__DIRECTIONS FOR THIS TASK__
The records below hold a stretch from the line with "This screenshot has height=305, width=493." through the line with "Share Roy Rojas's"; return exactly those lines, ends included, and nothing more.

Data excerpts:

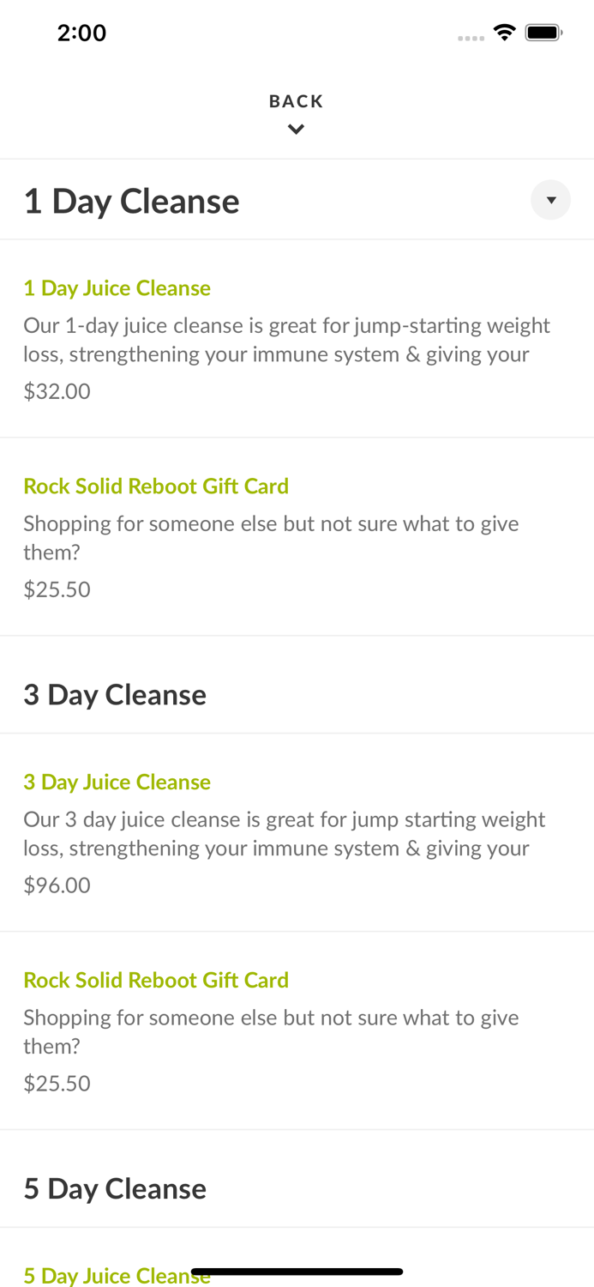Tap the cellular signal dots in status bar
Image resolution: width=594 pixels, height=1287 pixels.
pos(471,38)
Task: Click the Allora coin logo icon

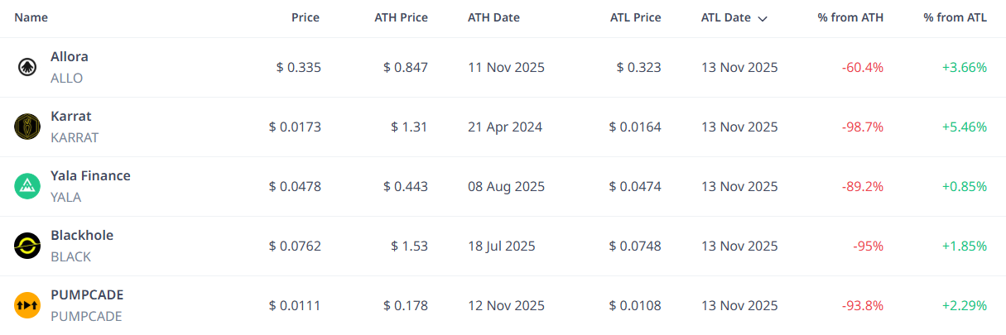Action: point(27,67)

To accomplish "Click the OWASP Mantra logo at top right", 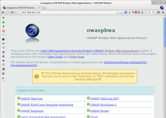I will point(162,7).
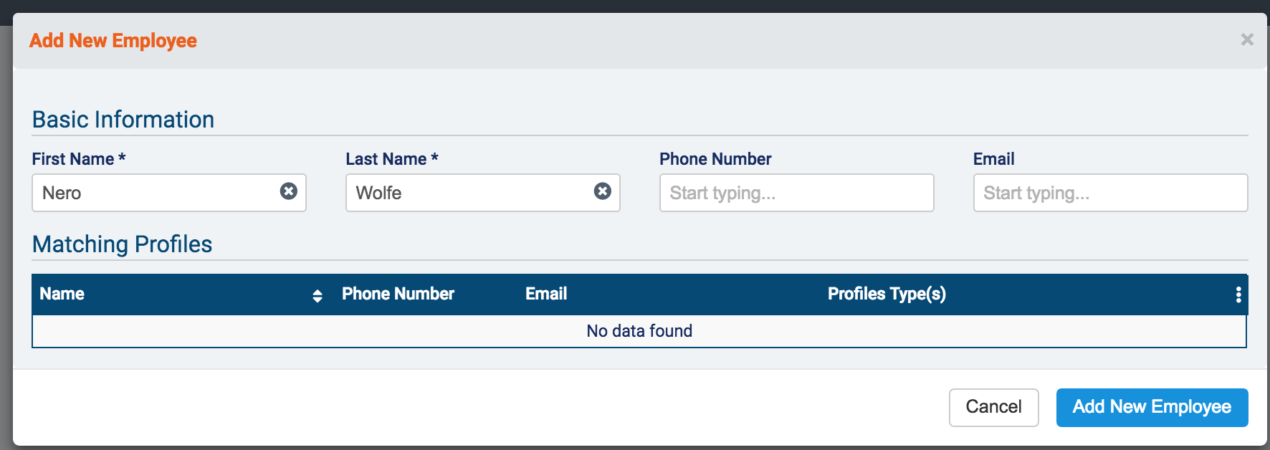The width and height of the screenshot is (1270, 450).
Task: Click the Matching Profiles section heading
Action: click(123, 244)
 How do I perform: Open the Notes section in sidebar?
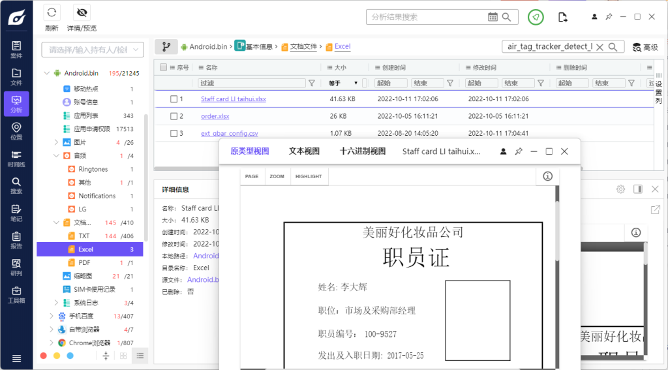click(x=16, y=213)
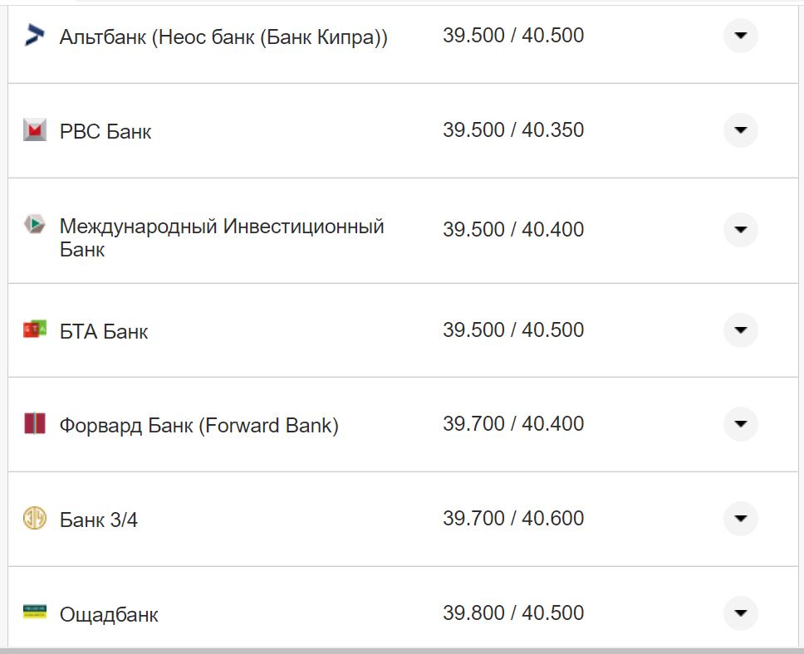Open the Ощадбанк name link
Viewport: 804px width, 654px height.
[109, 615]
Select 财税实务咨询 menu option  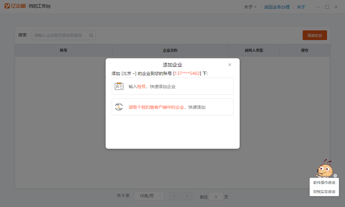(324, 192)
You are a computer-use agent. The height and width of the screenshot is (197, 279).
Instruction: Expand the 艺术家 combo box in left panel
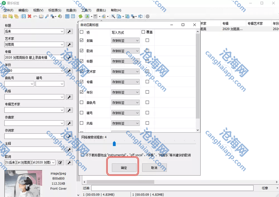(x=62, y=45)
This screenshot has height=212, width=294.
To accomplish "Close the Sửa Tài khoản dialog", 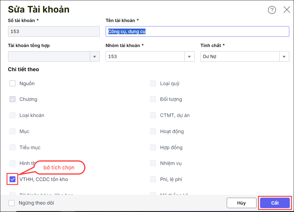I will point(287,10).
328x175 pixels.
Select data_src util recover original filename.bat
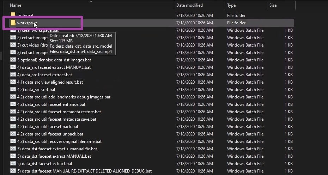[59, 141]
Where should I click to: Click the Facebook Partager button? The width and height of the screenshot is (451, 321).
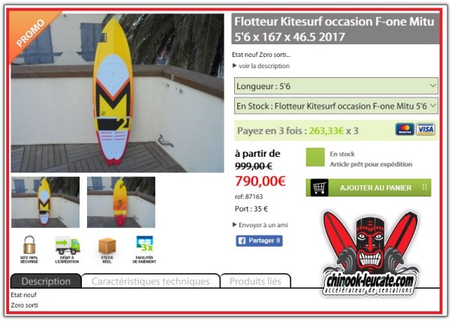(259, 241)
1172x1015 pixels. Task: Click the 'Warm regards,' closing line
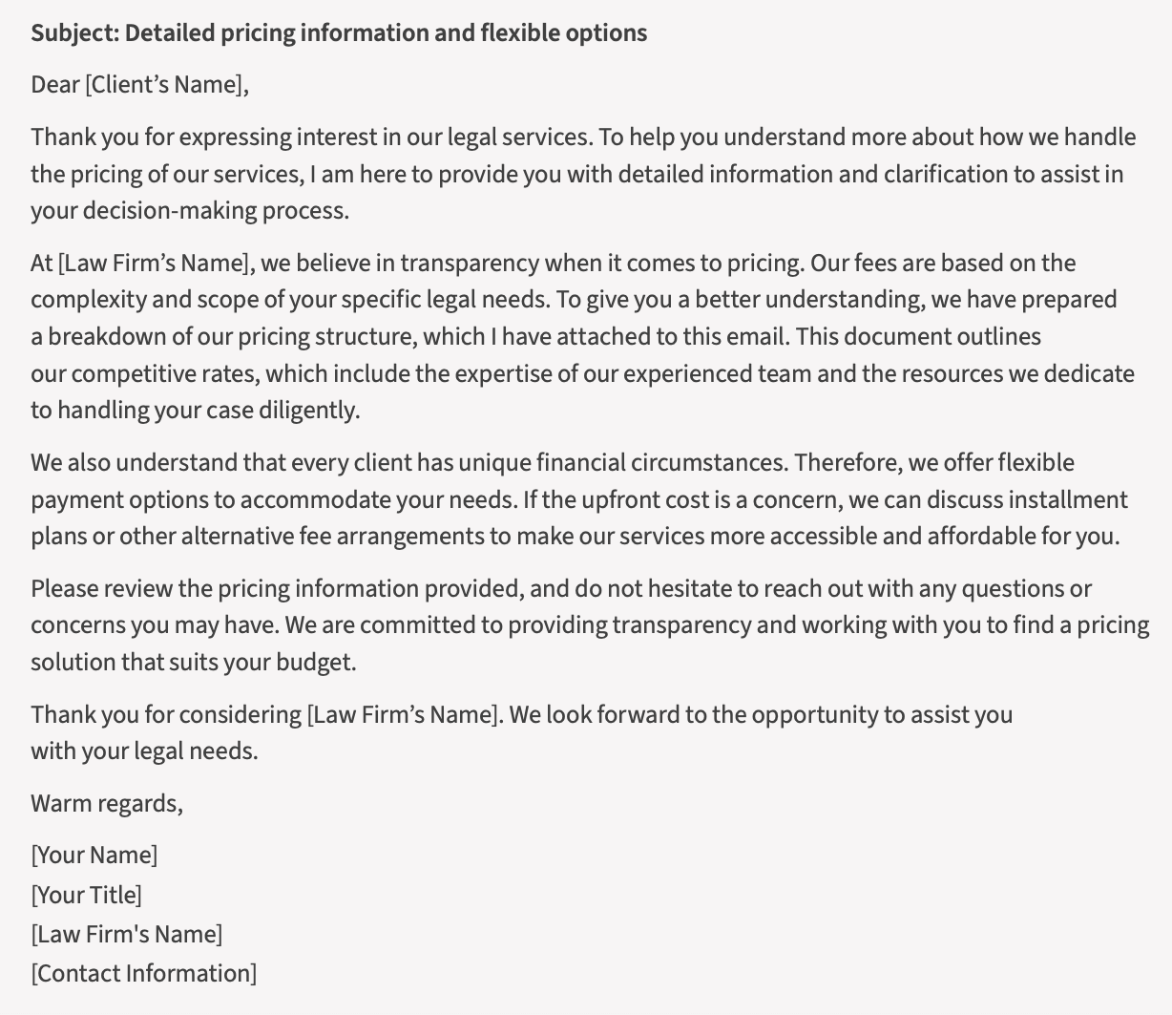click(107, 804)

...

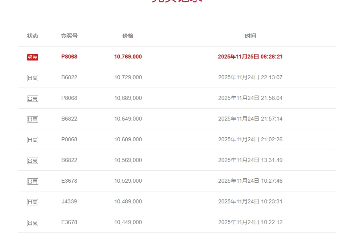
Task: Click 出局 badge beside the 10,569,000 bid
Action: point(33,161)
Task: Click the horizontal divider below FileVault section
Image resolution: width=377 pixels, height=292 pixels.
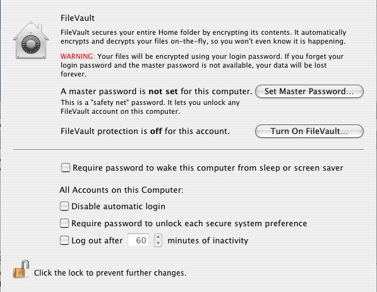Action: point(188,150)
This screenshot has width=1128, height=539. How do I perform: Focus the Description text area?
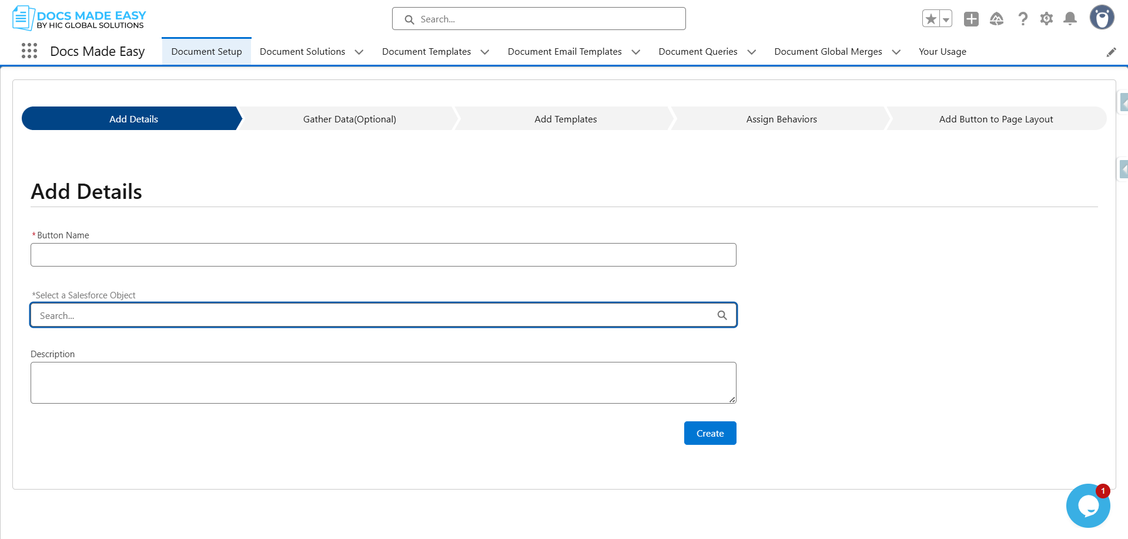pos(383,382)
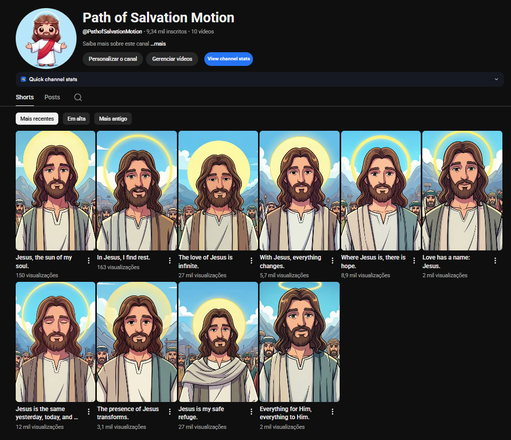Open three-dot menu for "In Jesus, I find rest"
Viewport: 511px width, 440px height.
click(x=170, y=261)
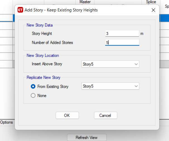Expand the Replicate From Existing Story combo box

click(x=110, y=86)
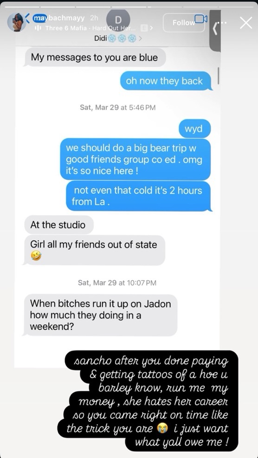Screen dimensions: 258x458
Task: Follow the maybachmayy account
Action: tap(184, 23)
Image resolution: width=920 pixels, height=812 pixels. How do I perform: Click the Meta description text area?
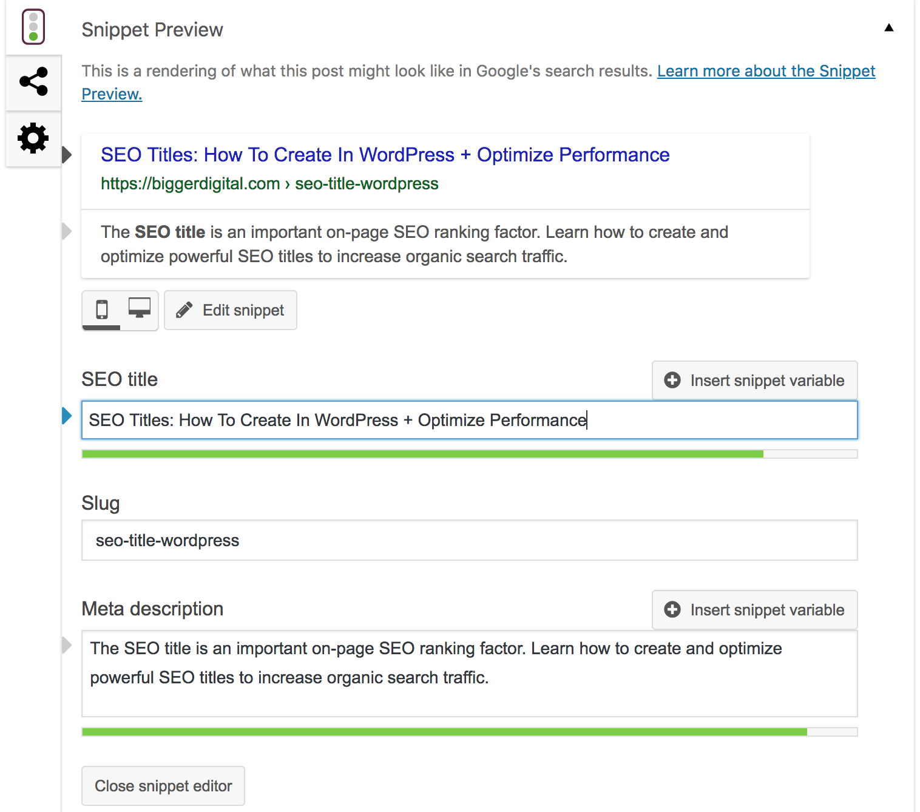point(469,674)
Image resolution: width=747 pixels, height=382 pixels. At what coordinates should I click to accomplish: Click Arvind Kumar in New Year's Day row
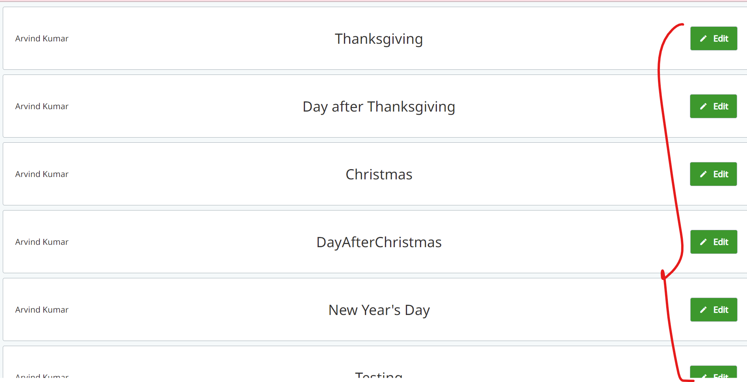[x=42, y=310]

--

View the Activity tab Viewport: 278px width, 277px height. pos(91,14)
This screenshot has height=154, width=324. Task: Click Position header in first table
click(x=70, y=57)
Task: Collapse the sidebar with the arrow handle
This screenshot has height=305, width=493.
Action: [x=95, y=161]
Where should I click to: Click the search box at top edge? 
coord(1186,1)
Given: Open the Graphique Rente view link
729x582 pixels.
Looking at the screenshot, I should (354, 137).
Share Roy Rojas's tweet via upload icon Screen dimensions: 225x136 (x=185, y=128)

__RESPONSE TO THIS EXERCISE__
This screenshot has height=305, width=493.
Action: [x=95, y=161]
Where should I click to: Click the search box at top edge? 
coord(1186,1)
Given: Open the Graphique Rente view link
729x582 pixels.
Looking at the screenshot, I should (354, 137).
Share Roy Rojas's tweet via upload icon Screen dimensions: 225x136 (x=185, y=128)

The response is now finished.